#### [SET TASK]
Please reproduce, without any change, every line of the data below from the one containing "click on Hyperlink." down to the one containing "(926, 119).", both of those lines included.

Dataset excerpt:
:::
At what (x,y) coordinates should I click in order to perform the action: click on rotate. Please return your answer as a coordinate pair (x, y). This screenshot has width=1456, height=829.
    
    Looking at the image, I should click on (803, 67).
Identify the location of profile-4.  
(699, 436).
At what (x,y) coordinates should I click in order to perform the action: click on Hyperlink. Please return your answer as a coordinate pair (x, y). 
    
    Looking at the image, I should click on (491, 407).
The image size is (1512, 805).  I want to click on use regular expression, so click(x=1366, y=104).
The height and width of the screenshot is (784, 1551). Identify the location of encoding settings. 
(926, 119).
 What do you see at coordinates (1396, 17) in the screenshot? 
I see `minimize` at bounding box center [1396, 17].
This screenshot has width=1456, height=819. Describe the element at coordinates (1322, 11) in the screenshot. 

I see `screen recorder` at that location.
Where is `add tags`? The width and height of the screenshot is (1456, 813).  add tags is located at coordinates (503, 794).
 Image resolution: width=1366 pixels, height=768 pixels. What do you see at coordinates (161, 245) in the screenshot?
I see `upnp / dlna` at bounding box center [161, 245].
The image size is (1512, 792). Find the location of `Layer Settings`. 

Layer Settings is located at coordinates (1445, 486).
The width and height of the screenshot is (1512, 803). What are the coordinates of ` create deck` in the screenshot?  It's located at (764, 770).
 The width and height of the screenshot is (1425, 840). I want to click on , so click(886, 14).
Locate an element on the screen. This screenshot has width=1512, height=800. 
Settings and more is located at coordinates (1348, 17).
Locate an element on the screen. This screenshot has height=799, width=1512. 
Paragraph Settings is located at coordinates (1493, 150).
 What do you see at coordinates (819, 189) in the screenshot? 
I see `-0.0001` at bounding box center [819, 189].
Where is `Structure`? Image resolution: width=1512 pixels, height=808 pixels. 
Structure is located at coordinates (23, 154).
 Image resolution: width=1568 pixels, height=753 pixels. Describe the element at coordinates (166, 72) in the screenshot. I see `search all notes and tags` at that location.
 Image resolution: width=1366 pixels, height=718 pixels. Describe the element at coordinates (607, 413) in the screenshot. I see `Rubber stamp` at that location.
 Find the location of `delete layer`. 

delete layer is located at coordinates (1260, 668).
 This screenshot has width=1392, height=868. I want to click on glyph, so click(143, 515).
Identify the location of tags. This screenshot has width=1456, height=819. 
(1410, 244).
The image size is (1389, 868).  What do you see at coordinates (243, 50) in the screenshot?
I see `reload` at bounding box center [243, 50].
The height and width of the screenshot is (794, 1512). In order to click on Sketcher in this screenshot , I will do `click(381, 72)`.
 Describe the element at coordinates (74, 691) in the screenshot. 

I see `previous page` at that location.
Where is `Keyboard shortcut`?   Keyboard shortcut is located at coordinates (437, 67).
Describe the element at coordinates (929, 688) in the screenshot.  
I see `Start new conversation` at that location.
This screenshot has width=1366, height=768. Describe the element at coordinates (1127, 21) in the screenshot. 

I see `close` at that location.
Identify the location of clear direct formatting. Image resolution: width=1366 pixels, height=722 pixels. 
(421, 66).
:::
#### [OUTPUT]
At what (x,y) coordinates should I click in order to perform the action: click on Hyperlink. Please return your answer as a coordinate pair (x, y). 
    
    Looking at the image, I should click on (491, 407).
The image size is (1512, 805).  I want to click on use regular expression, so click(x=1366, y=104).
The height and width of the screenshot is (784, 1551). Identify the location of encoding settings. 
(926, 119).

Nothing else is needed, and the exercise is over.